Stored data entries

*-*-*

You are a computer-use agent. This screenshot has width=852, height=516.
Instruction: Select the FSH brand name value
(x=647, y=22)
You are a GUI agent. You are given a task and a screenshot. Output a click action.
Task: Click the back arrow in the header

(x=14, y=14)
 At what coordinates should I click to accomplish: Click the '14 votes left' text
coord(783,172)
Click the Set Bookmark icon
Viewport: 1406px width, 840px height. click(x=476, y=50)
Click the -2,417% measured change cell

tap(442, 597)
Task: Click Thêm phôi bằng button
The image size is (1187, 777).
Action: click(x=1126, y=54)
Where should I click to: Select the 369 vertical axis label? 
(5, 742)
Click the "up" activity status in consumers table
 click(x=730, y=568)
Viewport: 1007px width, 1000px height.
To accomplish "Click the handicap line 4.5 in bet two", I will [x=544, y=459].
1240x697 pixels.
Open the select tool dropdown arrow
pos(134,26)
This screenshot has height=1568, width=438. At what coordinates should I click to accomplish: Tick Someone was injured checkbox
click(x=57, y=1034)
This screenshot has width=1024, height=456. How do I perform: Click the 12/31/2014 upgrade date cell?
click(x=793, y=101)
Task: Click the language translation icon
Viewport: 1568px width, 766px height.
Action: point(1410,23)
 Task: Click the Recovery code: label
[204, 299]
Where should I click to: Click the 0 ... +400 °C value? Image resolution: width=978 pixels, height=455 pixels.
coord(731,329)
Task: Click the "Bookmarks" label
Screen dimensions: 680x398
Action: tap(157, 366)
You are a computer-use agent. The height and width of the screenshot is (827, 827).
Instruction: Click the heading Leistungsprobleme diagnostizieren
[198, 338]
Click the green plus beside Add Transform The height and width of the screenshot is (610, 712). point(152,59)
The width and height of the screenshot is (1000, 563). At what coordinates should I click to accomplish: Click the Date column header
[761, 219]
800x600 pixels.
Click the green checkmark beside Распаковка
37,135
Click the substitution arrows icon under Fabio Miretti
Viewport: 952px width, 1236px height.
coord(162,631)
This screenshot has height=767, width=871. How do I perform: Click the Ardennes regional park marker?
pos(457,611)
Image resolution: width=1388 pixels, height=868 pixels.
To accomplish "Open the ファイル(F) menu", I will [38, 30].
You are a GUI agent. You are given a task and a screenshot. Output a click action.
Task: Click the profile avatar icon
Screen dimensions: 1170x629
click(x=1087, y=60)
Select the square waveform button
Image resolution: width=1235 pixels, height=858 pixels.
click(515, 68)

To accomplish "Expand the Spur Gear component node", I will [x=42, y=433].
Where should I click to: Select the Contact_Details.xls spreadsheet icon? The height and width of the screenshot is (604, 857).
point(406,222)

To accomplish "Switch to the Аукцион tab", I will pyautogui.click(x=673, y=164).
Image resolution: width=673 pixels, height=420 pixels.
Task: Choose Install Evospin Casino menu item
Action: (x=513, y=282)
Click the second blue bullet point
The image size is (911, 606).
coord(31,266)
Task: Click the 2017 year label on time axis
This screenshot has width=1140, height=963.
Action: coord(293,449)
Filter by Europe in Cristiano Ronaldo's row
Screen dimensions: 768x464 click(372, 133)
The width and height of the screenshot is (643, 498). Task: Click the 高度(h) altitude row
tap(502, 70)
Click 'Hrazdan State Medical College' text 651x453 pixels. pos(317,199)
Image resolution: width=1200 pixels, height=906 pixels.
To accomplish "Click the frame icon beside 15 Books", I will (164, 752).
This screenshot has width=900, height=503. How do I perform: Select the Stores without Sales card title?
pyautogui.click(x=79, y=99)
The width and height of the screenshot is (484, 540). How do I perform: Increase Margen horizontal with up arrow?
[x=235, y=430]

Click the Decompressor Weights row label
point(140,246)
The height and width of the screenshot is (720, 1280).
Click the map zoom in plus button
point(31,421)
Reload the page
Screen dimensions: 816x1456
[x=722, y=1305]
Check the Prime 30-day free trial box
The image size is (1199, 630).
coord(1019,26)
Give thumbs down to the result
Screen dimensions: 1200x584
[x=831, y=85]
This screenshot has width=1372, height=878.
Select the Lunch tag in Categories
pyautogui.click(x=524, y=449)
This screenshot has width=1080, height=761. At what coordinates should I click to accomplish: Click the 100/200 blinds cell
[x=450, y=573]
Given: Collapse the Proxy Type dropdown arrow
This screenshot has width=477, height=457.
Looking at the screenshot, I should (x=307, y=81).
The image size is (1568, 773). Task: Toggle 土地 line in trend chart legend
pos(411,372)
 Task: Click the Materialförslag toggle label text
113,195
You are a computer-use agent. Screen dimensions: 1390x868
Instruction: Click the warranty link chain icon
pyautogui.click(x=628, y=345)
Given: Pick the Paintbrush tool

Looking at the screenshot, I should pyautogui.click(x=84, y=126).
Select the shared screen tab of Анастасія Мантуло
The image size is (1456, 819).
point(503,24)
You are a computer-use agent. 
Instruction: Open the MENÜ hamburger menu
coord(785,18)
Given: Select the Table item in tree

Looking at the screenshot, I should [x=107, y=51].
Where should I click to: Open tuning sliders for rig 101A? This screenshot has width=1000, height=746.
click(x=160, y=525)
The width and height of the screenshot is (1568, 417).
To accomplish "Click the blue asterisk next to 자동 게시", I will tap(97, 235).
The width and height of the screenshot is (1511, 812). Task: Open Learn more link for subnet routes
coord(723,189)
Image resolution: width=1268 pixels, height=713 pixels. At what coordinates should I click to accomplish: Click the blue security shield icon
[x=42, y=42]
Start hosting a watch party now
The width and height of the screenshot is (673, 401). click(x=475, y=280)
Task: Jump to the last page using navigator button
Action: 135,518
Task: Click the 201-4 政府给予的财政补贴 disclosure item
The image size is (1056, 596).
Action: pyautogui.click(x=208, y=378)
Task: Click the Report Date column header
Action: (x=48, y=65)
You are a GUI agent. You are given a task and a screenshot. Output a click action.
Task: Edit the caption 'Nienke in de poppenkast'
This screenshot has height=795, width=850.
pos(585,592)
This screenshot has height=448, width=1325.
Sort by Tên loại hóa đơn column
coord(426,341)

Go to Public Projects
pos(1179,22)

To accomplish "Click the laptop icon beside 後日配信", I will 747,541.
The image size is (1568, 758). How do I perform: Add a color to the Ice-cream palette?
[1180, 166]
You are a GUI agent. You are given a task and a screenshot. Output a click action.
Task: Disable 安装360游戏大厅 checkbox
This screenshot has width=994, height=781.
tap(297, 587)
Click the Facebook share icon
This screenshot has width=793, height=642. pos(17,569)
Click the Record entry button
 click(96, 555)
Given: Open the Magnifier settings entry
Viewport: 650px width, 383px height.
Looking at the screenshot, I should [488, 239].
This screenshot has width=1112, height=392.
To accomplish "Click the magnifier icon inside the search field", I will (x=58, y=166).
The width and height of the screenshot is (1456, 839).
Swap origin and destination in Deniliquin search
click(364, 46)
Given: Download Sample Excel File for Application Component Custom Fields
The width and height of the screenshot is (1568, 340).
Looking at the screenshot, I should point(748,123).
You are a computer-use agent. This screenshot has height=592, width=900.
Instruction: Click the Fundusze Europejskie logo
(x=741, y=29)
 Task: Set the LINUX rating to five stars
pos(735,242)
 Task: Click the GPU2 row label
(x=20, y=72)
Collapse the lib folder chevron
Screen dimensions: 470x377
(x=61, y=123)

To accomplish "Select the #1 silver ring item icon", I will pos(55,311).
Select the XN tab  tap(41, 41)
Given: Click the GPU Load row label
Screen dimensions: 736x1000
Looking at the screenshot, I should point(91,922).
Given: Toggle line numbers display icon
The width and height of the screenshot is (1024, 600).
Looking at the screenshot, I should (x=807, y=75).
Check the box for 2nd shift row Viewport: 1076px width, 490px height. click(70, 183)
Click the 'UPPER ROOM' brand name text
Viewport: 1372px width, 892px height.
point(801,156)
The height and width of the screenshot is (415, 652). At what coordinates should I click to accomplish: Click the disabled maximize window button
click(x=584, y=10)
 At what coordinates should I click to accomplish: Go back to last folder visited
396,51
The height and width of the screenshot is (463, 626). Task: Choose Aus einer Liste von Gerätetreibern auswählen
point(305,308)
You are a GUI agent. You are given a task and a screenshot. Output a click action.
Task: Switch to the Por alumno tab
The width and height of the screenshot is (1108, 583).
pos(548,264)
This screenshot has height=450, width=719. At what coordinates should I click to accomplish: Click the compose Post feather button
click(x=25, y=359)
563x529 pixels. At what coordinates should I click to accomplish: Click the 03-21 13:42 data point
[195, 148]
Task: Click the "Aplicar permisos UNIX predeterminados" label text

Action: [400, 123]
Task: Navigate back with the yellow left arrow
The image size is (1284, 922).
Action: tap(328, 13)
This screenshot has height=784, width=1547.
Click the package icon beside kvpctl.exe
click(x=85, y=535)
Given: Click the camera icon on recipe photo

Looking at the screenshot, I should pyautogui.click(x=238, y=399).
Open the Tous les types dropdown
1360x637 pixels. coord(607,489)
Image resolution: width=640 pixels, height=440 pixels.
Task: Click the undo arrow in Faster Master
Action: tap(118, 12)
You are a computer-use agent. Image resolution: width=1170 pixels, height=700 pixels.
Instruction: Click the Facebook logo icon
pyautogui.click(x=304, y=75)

*-*-*

• Work instruction:
In the records above, locate each line with the word "Collapse". Copy all such lines.

• Solution below:
Given: Collapse the Proxy Type dropdown arrow
Collapse the lib folder chevron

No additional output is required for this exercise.